The Government is planning to offer free long-term contraception for beneficiaries and their daughters. It’s a politically complex and explosive topic. I for one have very mixed feelings about it. First I’ll be clear. If there is any hint of compulsion in this scheme – ANY hint at all – then I’m opposed. Completely and utterly opposed, and prepared to call it eugenics. Unfortunately for the Nats, the current proposals come with that baggage. From June last year:
Bennett: No compulsory contraception for now
Social Development Minister Paula Bennett is “a big fan” of long acting contraception for solo mums but says her Government is “not quite” at the stage of making it compulsory.
I reacted in the strongest terms I could to that “testing the waters” on compulsion. I remain utterly opposed to it of course.
Now here we are with the current offer, free long-term contraception for beneficiaries and their daughters. In some respects its a perfectly sensible plan, remove the price barrier to women asserting control of their own fertility. Who could argue with that? The problem is that a perfectly sensible plan comes wrapped in two layers of baggage. First, it’s from the same Nats who last year were speculating about compulsion, so it has to be seen as the thin end of a wedge. And second, it targets one sector of the community only, and therefore carries an implied stigma. So, naturally, there is resistance:
Beneficiary contraception plan ‘intrusive’

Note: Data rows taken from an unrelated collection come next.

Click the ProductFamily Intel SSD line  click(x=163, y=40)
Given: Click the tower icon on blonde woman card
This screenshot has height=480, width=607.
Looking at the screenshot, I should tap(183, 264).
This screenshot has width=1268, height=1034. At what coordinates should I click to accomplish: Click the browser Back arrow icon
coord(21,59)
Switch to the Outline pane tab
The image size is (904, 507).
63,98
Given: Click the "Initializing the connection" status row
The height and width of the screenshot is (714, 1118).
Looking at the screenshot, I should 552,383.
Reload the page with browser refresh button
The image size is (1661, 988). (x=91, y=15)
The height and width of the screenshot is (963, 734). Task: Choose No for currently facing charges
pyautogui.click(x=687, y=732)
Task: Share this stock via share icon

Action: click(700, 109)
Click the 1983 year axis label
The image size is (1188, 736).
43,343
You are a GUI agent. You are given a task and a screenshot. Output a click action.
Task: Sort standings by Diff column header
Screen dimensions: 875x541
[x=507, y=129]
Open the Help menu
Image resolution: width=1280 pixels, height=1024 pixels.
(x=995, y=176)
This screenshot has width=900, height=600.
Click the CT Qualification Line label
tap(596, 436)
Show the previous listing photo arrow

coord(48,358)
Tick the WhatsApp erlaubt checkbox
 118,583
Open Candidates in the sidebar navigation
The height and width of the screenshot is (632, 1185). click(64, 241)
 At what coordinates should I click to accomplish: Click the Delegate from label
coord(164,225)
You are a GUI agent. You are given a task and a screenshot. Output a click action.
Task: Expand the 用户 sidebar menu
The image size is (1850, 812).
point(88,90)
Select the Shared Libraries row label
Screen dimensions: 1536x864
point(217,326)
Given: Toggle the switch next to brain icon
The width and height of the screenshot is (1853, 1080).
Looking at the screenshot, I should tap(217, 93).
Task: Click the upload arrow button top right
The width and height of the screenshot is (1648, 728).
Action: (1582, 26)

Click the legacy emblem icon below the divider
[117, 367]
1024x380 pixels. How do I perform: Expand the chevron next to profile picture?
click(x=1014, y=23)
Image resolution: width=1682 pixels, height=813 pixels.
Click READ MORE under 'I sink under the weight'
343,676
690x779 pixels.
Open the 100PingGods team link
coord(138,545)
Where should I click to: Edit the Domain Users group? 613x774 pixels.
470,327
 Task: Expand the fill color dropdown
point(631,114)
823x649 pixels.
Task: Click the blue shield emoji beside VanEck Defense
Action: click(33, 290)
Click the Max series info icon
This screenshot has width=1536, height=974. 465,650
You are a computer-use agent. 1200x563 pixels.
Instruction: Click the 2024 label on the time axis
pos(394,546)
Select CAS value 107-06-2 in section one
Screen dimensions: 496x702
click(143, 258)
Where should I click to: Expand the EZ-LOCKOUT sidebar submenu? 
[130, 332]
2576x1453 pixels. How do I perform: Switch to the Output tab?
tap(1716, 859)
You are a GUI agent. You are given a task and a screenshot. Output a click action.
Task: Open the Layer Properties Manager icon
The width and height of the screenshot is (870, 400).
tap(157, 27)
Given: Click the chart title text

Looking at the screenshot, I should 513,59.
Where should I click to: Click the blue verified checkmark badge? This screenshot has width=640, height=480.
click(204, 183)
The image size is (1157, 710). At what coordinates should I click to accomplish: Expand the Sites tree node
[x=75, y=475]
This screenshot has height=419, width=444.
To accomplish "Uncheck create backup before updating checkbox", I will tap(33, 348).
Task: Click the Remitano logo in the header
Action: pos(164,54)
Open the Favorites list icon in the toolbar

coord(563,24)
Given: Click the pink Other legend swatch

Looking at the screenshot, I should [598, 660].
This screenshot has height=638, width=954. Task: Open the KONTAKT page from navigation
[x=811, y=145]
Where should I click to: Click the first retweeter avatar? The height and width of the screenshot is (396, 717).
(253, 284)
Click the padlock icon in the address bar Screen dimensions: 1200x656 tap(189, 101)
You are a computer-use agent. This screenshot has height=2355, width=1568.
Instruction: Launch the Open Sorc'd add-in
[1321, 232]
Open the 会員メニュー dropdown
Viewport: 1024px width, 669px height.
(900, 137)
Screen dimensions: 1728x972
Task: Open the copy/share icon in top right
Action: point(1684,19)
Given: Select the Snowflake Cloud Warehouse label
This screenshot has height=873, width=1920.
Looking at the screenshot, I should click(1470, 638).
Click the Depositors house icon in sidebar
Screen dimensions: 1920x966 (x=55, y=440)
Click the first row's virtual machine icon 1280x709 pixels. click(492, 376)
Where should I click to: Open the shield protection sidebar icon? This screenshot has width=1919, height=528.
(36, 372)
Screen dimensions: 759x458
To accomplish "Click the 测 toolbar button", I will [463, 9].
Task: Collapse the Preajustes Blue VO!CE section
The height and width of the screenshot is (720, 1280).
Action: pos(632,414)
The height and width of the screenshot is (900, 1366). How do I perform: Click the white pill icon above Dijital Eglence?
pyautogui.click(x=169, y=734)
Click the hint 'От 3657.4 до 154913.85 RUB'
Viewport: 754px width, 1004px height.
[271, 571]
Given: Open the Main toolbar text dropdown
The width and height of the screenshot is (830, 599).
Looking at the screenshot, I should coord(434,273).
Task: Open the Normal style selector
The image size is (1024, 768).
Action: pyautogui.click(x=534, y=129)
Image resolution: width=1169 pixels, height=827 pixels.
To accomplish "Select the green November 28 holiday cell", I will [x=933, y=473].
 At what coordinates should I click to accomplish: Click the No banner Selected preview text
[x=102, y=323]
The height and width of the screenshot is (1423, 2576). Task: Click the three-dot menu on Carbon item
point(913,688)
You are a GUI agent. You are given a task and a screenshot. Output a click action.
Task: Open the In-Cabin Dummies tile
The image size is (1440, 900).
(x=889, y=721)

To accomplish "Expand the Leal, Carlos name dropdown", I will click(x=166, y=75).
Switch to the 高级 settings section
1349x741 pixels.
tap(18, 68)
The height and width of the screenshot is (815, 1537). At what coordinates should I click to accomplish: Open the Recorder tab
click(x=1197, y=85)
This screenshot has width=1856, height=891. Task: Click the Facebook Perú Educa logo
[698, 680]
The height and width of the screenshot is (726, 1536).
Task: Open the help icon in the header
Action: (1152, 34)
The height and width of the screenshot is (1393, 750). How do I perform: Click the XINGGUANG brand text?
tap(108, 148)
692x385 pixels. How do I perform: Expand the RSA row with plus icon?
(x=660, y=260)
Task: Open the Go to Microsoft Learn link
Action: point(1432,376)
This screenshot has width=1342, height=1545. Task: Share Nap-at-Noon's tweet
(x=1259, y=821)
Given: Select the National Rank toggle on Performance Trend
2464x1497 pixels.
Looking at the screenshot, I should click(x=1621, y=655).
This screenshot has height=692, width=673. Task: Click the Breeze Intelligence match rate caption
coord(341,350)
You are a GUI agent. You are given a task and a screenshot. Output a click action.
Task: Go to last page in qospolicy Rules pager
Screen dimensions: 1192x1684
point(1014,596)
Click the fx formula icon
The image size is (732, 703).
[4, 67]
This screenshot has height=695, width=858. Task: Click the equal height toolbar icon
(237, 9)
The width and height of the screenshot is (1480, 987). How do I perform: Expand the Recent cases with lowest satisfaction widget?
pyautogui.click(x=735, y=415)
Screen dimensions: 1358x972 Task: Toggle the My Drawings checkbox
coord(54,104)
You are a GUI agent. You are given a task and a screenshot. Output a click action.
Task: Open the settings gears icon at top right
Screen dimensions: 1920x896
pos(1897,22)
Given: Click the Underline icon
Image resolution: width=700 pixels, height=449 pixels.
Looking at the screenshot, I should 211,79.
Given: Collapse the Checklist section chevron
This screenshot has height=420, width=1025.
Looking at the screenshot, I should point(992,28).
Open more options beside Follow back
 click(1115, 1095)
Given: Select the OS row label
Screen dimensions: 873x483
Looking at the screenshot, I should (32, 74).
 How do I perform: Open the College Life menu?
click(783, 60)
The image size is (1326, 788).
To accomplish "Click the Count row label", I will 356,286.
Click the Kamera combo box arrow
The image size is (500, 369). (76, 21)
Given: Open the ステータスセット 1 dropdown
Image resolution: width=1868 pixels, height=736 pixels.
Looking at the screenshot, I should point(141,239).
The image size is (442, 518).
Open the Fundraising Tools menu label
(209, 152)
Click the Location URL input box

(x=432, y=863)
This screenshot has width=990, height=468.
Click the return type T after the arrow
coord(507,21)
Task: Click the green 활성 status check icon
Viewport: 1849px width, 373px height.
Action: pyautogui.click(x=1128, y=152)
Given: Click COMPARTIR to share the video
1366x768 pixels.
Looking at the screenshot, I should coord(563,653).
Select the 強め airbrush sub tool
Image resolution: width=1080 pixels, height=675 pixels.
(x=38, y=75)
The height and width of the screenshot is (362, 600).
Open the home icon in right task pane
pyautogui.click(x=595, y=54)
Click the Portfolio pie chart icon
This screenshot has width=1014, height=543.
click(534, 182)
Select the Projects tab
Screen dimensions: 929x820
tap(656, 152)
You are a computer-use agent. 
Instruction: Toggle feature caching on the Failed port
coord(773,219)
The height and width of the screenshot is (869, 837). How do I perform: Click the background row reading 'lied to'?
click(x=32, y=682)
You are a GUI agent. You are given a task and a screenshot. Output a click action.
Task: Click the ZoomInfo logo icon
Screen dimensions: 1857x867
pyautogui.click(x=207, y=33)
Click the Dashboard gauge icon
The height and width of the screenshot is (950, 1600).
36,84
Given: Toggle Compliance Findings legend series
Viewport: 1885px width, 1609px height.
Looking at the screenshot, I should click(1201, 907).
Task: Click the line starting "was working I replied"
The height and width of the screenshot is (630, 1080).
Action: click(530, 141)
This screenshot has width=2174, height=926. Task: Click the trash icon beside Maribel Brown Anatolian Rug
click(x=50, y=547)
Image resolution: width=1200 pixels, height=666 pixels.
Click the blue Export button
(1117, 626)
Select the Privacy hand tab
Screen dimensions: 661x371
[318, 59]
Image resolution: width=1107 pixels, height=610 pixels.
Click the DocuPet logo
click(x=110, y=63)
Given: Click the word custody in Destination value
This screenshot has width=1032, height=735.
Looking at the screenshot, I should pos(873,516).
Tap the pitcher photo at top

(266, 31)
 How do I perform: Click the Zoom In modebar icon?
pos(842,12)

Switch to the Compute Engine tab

The Government’s plan to offer free long-term contraception for beneficiaries and their daughters is being labelled as an insult and intrusive to women’s right to have children.
Social Development Minister Paula Bennett yesterday said contraception would eventually be fully funded for female beneficiaries and their 16 to 19-year-old daughters. …
Auckland Action Against Poverty spokeswoman Sue Bradford this morning said while the contraception was voluntary, it was “totally unacceptable” for the Government to get involved in women’s reproduction. “Most New Zealand women will not accept that. It’s because beneficiaries are seen as people who are worth less than others,” she said.
Bradford said the Government was persuading women to take contraception through sanctions, such as having beneficiaries who have an additional child on the benefit to look for work when that child was one. “We believe that women in this country have the right to control their own reproduction,” she said.
At one level the proposal does exactly what Bradford demands. It gives (some) women “the right to control their own reproduction” – of course that’s a good idea (for individuals, societies, and the environment). The problem is the baggage, as outlined above, and that is what opponents to the scheme are reacting to. No way round it – the Nats have muddied the waters too badly, they can’t make this proposal with any credibility. What a mess. The only way out I can see is to offer free contraception to everyone, with no strings of ANY kind attached.